# Planex Mod



## overanalyze (Dec 28, 2010)

So this isn't my idea. I have seen several guys add led tape light to their planex. This makes great sense. Thanks to those guys for the original idea.

I didn't want the wire running all the way down the tubes and I didn't want to tap into the power of the Planex at all and blow the warranty. 

I saw these led lights with USB ends on them. We have Bosch 12v batteries. I ordered an $8 light strip from Amazon and a Bosch 12v heated jacket holster. The holster puts out 5v 1amp through the USB port. 

It didn't work right away. Not sure why. I think maybe something with the holster. It has an on button for the USB that you have to hold for 3 seconds. After fiddling with it for awhile it now works. 

I cleaned the area around the head with lacquer thinner. The strip stuck well. Then a little hot glue to hold the wire solid on the head. 

Right now just a zip tie holds the holster on the unit. You have to remove the holster to put the Planex back in the case so this seems to work. It lights up around the head nicely. 

Milwaukee has a similar holster for their 12v batts and Dewalt makes one for their 20v so this can be made to work with whatever battery platform you want. I like the smaller size and weight of the Bosch or Milwaukee.


----------



## rselectric1 (Sep 20, 2009)

Thanks for posting this.
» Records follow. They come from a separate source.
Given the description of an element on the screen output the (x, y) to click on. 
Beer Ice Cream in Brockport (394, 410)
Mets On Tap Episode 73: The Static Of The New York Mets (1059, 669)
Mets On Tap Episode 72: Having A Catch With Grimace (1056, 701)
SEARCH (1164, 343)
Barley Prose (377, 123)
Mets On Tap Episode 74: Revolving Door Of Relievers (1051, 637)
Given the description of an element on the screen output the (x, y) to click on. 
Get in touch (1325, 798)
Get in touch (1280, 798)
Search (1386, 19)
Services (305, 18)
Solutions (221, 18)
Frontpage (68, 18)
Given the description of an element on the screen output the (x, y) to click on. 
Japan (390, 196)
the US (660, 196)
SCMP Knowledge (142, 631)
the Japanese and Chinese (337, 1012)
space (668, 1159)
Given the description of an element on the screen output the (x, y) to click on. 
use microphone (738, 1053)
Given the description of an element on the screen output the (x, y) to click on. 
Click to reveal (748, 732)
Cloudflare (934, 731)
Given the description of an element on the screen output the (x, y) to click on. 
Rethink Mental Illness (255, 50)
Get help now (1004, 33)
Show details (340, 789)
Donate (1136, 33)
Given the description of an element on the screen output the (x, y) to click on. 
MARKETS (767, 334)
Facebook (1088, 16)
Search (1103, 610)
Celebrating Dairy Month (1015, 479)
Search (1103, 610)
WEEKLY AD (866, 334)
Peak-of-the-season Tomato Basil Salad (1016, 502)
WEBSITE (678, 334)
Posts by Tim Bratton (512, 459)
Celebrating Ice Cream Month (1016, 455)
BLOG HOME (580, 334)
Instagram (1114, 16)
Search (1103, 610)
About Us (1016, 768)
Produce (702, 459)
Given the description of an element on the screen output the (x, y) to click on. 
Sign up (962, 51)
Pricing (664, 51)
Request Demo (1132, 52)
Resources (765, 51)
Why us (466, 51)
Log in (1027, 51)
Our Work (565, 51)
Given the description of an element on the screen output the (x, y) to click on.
I passed it on to my drywall contractor and he says he is going to try something like this as well after seeing your share of this idea.:thumbsup:


----------



## overanalyze (Dec 28, 2010)

Two small downsides...1 is you can't take the front clip off anymore to get tight in the corners. I never did because I hit my corners with either my ETS125 or a bevel sanding sponge. 2 is it adds a small amount of weight. Not much but it is a tad heavy to use overhead for extended periods of time. StillI think being able to see all around will be well worth it. 

Sent from my SM-T310 using Tapatalk


----------



## Big Shoe (Jun 16, 2008)

I would be too busy running the sander. Trying to use the light while sanding would slow me down. 

My thoughts anyway. Cool idea.


----------



## ACManHouston (Feb 10, 2017)

I like the concept and idea but it just sounds like it would prolong the job at hand, no?


----------



## overanalyze (Dec 28, 2010)

ACManHouston said:


> I like the concept and idea but it just sounds like it would prolong the job at hand, no?


Not sure how? 

Sent from my SM-T310 using Tapatalk


----------